(Stored items)

::::

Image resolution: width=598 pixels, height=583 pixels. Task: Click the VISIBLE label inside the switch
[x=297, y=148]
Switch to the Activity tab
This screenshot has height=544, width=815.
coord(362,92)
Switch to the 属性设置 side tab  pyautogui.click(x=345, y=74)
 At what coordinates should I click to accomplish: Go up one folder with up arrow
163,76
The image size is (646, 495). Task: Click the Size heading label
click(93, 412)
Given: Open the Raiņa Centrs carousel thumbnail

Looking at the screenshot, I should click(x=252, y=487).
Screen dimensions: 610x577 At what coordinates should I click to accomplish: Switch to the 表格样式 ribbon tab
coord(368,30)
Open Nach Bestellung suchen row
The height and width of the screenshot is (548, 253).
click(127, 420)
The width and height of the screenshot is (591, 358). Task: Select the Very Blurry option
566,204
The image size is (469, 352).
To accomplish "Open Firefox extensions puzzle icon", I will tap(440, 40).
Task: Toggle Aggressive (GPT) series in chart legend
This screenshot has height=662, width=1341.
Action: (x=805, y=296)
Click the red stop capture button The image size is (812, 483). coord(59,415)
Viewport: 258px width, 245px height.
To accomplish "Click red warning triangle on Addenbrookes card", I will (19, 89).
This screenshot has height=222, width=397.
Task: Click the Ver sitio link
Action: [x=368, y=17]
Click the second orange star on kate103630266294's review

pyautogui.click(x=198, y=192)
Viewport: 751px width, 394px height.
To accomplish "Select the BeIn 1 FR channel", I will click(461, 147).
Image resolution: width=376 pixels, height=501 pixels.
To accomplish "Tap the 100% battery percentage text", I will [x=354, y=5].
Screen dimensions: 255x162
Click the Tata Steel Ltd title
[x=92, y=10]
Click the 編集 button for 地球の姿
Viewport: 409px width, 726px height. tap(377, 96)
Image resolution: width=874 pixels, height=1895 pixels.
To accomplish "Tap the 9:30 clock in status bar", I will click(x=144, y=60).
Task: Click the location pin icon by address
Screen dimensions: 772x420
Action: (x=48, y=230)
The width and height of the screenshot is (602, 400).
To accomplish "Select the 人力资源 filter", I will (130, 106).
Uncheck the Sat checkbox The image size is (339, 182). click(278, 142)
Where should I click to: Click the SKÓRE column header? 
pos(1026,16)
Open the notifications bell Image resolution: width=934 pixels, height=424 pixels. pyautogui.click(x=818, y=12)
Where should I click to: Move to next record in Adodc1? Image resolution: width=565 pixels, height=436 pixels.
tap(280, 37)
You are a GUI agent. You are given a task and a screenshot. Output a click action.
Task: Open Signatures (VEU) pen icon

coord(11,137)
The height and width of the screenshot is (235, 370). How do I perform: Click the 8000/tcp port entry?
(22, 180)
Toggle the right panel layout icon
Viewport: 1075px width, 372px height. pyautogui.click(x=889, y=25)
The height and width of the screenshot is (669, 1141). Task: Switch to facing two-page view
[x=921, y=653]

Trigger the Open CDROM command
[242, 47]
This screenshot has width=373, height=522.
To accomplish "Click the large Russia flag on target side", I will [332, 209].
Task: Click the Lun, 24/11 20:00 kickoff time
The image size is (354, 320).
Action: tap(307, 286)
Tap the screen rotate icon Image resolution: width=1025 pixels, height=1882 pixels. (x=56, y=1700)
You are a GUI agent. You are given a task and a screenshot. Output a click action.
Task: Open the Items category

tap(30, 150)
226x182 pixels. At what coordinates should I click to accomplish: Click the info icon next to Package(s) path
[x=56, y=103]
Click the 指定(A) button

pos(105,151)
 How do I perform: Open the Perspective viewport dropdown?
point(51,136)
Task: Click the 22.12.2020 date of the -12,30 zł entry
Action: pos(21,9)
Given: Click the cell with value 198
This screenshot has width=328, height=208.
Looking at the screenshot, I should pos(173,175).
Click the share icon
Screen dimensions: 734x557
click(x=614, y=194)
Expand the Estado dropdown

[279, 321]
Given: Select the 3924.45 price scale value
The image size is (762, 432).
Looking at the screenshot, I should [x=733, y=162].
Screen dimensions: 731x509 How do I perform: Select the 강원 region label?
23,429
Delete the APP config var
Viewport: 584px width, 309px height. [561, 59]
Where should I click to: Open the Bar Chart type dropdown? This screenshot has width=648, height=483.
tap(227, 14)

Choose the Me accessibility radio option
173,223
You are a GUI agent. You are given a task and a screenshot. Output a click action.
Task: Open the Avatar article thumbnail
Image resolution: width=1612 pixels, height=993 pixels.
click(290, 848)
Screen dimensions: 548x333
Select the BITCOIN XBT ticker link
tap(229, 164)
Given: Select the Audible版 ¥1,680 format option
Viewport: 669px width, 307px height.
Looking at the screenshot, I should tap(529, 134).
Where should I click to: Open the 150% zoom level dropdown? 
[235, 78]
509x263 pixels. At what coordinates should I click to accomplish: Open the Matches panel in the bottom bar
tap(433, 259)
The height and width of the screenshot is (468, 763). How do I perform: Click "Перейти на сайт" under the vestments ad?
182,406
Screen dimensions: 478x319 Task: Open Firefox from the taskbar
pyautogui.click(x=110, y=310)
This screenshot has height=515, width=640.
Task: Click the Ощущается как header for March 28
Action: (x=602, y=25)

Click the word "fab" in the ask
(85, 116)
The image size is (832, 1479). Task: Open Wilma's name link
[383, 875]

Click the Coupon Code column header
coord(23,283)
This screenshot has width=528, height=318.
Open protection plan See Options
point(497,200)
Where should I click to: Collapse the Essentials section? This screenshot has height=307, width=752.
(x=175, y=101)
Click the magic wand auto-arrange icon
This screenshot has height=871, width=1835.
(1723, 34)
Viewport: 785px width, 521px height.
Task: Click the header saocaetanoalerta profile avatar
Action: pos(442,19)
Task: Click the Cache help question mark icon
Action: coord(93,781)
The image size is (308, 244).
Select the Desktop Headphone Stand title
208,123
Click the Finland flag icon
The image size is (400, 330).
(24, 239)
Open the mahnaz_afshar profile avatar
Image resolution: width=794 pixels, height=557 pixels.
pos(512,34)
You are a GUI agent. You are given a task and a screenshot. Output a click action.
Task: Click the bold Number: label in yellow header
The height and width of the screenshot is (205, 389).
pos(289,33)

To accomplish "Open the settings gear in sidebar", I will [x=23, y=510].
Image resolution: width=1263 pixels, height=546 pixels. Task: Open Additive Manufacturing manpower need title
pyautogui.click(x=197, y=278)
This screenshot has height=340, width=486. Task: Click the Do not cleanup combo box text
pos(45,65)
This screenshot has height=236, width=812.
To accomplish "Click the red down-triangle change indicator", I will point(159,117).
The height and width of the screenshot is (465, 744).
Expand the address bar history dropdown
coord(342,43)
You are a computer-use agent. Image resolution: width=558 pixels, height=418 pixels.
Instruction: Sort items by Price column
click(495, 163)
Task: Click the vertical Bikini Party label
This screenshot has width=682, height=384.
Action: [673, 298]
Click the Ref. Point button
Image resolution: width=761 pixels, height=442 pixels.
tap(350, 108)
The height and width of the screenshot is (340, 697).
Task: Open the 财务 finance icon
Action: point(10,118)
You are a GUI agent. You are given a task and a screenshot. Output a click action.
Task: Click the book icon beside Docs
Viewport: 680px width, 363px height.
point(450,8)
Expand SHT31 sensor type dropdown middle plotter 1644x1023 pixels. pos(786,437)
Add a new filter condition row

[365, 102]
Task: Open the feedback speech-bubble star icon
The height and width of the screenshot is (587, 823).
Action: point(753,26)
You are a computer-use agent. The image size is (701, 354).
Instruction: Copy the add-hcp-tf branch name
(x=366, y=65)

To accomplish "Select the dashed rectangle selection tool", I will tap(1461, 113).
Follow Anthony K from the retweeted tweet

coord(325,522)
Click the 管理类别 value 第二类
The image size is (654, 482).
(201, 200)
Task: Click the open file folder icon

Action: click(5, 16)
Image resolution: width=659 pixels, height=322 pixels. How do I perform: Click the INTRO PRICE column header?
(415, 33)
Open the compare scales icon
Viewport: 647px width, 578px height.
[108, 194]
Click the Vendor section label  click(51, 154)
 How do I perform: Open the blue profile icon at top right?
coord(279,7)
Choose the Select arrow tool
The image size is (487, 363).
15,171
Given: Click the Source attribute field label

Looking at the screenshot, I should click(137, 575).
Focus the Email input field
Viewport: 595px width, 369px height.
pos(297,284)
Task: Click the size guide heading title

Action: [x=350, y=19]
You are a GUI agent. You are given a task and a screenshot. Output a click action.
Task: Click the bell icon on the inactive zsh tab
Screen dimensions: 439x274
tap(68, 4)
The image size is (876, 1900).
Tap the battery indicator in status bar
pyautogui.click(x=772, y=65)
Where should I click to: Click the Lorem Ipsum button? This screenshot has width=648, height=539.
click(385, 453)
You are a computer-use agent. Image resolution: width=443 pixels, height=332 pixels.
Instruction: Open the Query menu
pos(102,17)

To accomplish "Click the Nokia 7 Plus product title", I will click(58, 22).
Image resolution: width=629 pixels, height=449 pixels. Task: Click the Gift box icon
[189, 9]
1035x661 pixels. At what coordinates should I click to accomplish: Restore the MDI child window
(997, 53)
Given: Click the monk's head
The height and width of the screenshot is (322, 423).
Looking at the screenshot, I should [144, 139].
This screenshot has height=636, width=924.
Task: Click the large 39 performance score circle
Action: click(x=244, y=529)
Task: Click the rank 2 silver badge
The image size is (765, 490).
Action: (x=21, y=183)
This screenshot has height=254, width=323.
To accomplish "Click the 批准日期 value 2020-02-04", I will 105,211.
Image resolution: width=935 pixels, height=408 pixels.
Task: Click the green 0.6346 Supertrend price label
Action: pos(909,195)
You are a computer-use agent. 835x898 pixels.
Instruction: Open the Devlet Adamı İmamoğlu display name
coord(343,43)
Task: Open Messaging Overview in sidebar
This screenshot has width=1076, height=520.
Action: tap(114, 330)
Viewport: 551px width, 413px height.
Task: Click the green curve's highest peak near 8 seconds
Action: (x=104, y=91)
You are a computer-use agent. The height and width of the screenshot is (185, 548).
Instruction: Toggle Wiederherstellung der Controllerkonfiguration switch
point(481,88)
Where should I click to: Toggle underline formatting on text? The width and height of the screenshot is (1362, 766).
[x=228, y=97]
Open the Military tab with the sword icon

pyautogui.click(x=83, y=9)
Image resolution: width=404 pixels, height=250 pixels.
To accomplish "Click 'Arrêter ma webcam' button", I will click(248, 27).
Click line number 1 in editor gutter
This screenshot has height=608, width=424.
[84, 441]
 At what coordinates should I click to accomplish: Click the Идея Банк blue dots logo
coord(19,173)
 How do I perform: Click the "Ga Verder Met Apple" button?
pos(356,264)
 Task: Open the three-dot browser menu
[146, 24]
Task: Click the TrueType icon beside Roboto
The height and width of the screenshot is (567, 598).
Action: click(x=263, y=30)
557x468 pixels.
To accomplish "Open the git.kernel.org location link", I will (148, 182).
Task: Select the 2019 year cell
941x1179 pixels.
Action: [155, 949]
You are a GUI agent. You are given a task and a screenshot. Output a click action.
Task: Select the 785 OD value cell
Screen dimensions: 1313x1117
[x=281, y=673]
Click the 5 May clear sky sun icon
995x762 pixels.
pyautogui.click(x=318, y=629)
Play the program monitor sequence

::::

● **Problem to solve**
Print exactly the lines above from the one with "The image size is (876, 1900)." to the one with "You are a computer-use agent. Image resolution: width=443", including both.

● **Answer space**
The image size is (876, 1900).
Tap the battery indicator in status bar
pyautogui.click(x=772, y=65)
Where should I click to: Click the Lorem Ipsum button? This screenshot has width=648, height=539.
click(385, 453)
You are a computer-use agent. Image resolution: width=443 pixels, height=332 pixels.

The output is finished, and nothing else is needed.